As a continuation of the advocacy we did at the 2023 budget consultation in June and in our Family Connection Centre Report, we are once again pushing alongside our advocacy partners for the bc government to eliminate the waitlist for autism assessments and diagnosis and to explore ways to accelerate early access to an autism diagnosis. By directly investing in the diagnostic system, the BC government would improve equity, inclusion, and the immediacy of support. It would also address the inequity in the current two-tiered diagnostic system, favouring wealthier families that can afford a private autism assessment. In 2018, the Representative for Children and Youth highlighted in the Alone and Afraid Report the need to reduce the wait time for an assessment of autism and behavioural and developmental conditions and diagnosis to 3 months. Longer wait times impede the benefits of early intervention. We request the Complex Developmental Behavioural Conditions (CDBC) and BC Autism Assessment (BCAAN) Networks budget be indexed to the assessment waitlist to ensure it has the budget and staff to eliminate the waitlist. Another crucial factor in timely diagnosis is travel support for families living far from diagnostic centres or travel budgets for those that provide assessments to travel to families. 
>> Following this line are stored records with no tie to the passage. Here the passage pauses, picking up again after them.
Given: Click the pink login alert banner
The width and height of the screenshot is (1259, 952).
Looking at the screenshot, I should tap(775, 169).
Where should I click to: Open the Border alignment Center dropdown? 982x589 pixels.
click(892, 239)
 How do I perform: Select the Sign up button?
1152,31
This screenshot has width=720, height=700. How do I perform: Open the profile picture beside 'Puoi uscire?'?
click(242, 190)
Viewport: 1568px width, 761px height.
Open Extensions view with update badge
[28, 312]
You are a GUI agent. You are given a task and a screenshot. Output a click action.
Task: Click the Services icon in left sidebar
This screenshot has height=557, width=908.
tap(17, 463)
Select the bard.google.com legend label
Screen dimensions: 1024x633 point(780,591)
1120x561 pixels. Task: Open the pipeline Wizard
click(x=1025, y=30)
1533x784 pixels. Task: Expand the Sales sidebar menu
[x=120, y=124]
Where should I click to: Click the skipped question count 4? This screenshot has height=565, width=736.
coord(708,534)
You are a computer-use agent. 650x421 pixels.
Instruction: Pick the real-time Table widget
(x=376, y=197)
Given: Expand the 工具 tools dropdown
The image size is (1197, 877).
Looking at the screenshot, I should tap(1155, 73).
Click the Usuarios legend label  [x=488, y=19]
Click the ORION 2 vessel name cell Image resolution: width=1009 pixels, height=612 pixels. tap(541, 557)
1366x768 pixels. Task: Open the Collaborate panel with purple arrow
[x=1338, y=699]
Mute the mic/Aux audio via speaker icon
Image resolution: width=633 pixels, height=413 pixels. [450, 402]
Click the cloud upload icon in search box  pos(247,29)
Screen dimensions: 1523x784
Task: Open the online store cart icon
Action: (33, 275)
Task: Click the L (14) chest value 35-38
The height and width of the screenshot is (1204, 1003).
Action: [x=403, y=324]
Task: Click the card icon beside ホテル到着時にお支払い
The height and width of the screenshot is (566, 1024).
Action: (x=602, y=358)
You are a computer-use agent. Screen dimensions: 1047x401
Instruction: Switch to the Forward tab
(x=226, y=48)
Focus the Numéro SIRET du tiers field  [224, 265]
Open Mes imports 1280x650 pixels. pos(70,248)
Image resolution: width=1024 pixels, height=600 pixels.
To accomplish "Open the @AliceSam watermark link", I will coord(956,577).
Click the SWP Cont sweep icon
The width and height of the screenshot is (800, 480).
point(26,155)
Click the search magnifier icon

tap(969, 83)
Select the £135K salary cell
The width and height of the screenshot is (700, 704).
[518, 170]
Furthermore, we stand in solidarity with the Down syndrome, ADHD, learning disabilities and Dyslexia, children with medical complexities, the deaf and hard of hearing, and the FASD communities, and the undiagnosed or those with undiagnosable support needs. The BC Disability Collaborative on CYSN published a letter on April 17, 2023, in the pursuit of better investments for under or unserved children and youth with disabilities.  

Read the letter here: BCDC Budget short statement

MCFD 2023 Budget Overview

“New investments of $34.5 million for services to children and youth with support needs that are currently underserved, enhanced engagement and evaluation of the family connections centre pilots. 

The 2023-2024 budget will: 
    • Provide $4 million dollars for the engagement and service delivery planning to meet its obligations under the Declaration of the Rights of Indigenous Peoples. 
    • Add $6 million of additional investments to implement the four family connections centre pilots.  
    • Provide funding for an additional 90 foundational program therapists across the province for programs such as infant development, early intervention, and school-aged therapies through investment in Childhood Development Centres or similar organizations in every community in the province. 
    • Double the budget for the Fetal Alcohol Spectrum Disorder Key Worker program, which will allow support for approx. 2,500 additional families of children and youth with FASD.  
    • Increase agency-coordinated respite by 60% to enable the program to expand to all regions of the province.
    • Add an additional 175% above the province’s current investment in School-Aged Extended Therapy by doubling hourly reimbursement rates from $80/hr to $160/hr and increasing the annual maximum reimbursement to $5,760 per year.
  • In addition to targeted program funding, Budget 23/24: 
    • Provides social work and therapist assistants to support social workers and therapists to spend more time with children, youth, and families.
    • Expands access to ‘city-based remote workers.’
    • Encourages additional workers into the sector through post-secondary and graduate incentives to attract new workers.
  • These additional supports are in addition to the Province’s commitment to continue individualized autism funding made in November 2022.
  • Additional investments of $6 million for the implementation of the four family connection centre pilots.”